We of course recognize the verb ‘to spin’, which means to rotate around a fixed axis the way that wheels, figure skaters, and the Earth do. But the word spin is also used to describe a fundamental property of particles. We have already talked a little about a fundamental property, charge, which was useful because a lot of the important forces at the atomic scale are electromagnetic and thus related to charge. And we remember that mass, another fundamental property, determines how matter interacts via the gravitational force. Spin is a bit different.
The idea of particles having an intrinsic spin first arose during the development of quantum mechanics, when Wolfgang Pauli and others noticed that part of the mathematical solution for particle states resembled angular motion, as if the particles were physically spinning around an axis. But unlike spinning at the macroscopic scale, quantum spin can only occur at a few discrete values: integer and half-integer multiples of ħ, the reduced Planck constant. The allowed values of spin are clustered around zero, and the ħ factor is dropped by convention because particle physicists like to make things look simple. So a photon, the quantum of light, has spin 0, whereas electrons and quarks, which make up protons and neutrons, have spin 1/2. There are also particles with spin 1, 3/2, and 2. As with charge, spin is reminiscent of a behavior we see in the macroscopic world, but its values are quantized into a few allowed values.
Spin can have one of two polarities, meaning we can have an electron with spin +1/2 and one with spin -1/2. And charged particles like the electron actually respond to magnetic fields differently if they have positive or negative spin! This is because the motion of a charged particle creates a small magnetic moment, which will be aligned in one direction for positive spin and the opposite direction for negative spin. This is the basis of the famous Stern-Gerlach experiment, in which atoms with one free electron are sorted by their spin under the influence of a magnetic field. But it’s also the basis of nuclear magnetic resonance (NMR) and magnetic resonance imaging (MRI), two related techniques for determining the composition and structure of either chemical substances or human patients!

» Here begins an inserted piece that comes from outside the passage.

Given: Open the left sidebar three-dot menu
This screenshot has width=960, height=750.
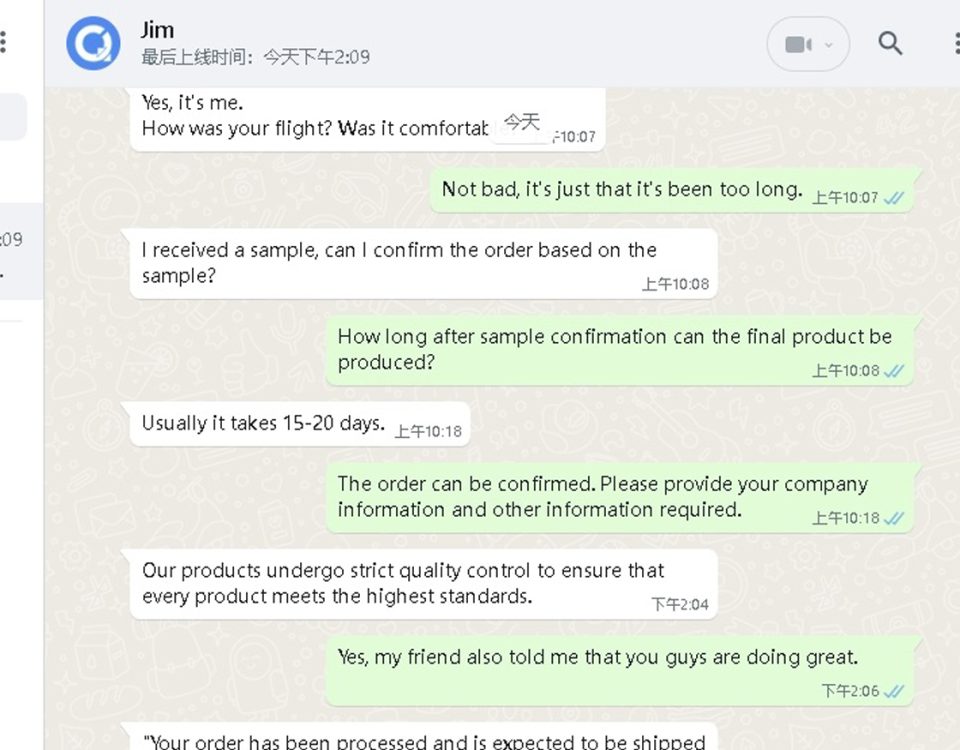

Strong magnetic fields can be used to align spins within any object, and how quickly the spins decay back to their original orientation gives information about what is inside the object. Currently, researchers are trying to build circuits that use spin instead of charge to carry information, which is called ‘spintronics’.
But at a more basic level, when we talked about chemical bonds we skipped over the importance of spin. The reason spin matters for bonding is due to the Pauli exclusion principle, the idea that no two electrons can share the same quantum state. In the development of quantum mechanics, it became clear from the data that even if all the available energy states were mathematically accounted for, there still seemed to be a degeneracy in which two electrons shared what was thought to be the same quantum state. This can be explained with a new quantum number, which we call spin. So spin is another factor of the electron cloud shape and is critical in the understanding of chemical bonding.
But there are actually even more strange things about spin than I can fit in this post, including the fact that the Pauli exclusion principle only applies to particles with half-integer spin! Half-integer and whole-integer spin particles are fundamentally different from each other, in some pretty interesting ways, but why is a story for another time!